What the exercise asks: Using the text on former gasworks, say yes or no to whether each statement agrees with it, quoting the deciding words: (a) New York City has a few dozen former manufactured gas sites; (b) every former gasworks site in New York City now stands empty; (c) across the country it is usual for all such sites to be accounted for.

Cleaning Up?
An exploration of what it means to live in, build on, and design for a city of pervasive toxicity.
We are celebrating 15 years — and counting — of stories that are deeply researched and deeply felt, that build a historical record of what the city has been.
Gas manufactured from super-heated (and super-noxious) coal provided US cities with light and heat for decades, before disappearing in a seeming flash. The gasworks and their characteristic circular storage containers have long been erased from the cityscape, but we’ve kept an eye on the system’s leaky legacies, and even followed transformations atop its former footprints. There are a few dozen former manufactured gas sites across New York City. Some lie fallow, while others have been fully rebuilt, home today to apartments, a hospital, a power plant. All are accounted for, and have either undergone remediation measures or await plans for mitigating their underground deposits of toxic coal tar residues. But this is far from the norm for cities across the country. Below, sociologists Jonathan Tollefson and Scott Frickel detail the manufactured gas plant’s disappearing act, the risks these hidden sites still pose, and the challenges to figuring out where they are located. An innovative computational pipeline could help finally find the traces of thousands of lost gasworks, the first step in contending with their hazardous remains. – MM
Walking through New York today, one would be hard-pressed to identify a single remnant of the city’s first gas industry. Hospitals, apartments, art galleries, housing projects, and parks now occupy former gasworks sites; other sites remain vacant, awaiting regulatory approval or the political will to remediate and redevelop. Yet the chemical legacies of coal gas remain very much a part of city life today, soaking the soils and groundwater of the five boroughs, as ecologically persistent as they are socially invisible.

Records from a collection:
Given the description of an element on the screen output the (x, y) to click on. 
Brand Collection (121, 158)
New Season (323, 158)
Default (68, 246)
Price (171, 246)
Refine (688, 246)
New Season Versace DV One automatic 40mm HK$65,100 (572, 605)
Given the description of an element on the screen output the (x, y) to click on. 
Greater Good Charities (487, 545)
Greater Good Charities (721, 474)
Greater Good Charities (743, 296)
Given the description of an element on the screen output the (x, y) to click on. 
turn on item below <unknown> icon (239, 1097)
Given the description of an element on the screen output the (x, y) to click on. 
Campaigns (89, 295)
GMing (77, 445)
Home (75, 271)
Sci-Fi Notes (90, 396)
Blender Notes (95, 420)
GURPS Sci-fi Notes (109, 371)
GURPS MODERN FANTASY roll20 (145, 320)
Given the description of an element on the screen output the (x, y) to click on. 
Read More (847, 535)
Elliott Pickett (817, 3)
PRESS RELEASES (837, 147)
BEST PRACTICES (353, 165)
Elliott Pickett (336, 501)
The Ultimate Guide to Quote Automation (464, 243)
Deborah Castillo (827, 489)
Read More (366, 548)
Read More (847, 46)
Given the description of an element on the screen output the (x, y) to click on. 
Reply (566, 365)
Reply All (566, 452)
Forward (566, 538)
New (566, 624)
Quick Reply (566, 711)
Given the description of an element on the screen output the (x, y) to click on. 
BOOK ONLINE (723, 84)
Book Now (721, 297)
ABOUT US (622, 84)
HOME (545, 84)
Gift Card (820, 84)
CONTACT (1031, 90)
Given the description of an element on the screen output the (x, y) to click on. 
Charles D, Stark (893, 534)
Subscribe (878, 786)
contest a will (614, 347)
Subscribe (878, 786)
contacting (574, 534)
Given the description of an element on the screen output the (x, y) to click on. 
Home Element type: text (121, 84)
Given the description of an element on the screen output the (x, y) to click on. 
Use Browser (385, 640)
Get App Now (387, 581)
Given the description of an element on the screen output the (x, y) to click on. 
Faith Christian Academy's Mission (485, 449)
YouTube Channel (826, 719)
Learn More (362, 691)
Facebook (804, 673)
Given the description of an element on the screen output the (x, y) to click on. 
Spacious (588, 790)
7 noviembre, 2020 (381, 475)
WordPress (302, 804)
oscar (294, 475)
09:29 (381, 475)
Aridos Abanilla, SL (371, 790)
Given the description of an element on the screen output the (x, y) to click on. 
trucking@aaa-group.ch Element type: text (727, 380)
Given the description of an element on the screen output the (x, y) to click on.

Task answer:
(a) Yes: "There are a few dozen former manufactured gas sites across New York City."
(b) No: "Some lie fallow, while others have been fully rebuilt, home today to apartments, a hospital, a power plant."
(c) No: "But this is far from the norm for cities across the country."